** DATA TO PROCESS follows **

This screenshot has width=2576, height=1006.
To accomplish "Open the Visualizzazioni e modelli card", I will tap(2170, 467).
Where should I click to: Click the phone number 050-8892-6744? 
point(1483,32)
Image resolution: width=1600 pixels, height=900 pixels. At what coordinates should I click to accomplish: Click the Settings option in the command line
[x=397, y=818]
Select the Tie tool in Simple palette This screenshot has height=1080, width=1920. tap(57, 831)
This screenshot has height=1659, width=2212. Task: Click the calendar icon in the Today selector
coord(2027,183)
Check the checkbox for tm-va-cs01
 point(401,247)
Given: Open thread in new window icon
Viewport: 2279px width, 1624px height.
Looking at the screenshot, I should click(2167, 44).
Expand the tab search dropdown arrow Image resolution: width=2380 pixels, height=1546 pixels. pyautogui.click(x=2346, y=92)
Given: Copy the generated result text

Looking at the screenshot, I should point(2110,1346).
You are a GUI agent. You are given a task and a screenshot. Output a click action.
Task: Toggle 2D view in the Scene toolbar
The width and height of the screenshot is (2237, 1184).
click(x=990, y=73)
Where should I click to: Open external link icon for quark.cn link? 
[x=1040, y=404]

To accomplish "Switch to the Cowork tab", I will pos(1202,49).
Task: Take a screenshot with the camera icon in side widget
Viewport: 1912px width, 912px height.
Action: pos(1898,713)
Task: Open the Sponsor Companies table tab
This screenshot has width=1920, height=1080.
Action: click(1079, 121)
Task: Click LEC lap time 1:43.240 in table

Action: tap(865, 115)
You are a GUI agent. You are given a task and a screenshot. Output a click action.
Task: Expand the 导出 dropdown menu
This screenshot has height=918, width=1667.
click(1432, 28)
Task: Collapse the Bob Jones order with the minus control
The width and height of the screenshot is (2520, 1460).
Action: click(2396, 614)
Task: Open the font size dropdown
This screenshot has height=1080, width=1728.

** End of DATA TO PROCESS **

* **HOW TO COMPLETE THIS TASK**
Reproduce only the lines between the line containing "Task: Click LEC lap time 1:43.240 in table" and the last line of the records, those two lines included, exactly.

* **TASK SOLUTION**
Task: Click LEC lap time 1:43.240 in table

Action: tap(865, 115)
You are a GUI agent. You are given a task and a screenshot. Output a click action.
Task: Expand the 导出 dropdown menu
This screenshot has height=918, width=1667.
click(1432, 28)
Task: Collapse the Bob Jones order with the minus control
The width and height of the screenshot is (2520, 1460).
Action: click(2396, 614)
Task: Open the font size dropdown
This screenshot has height=1080, width=1728.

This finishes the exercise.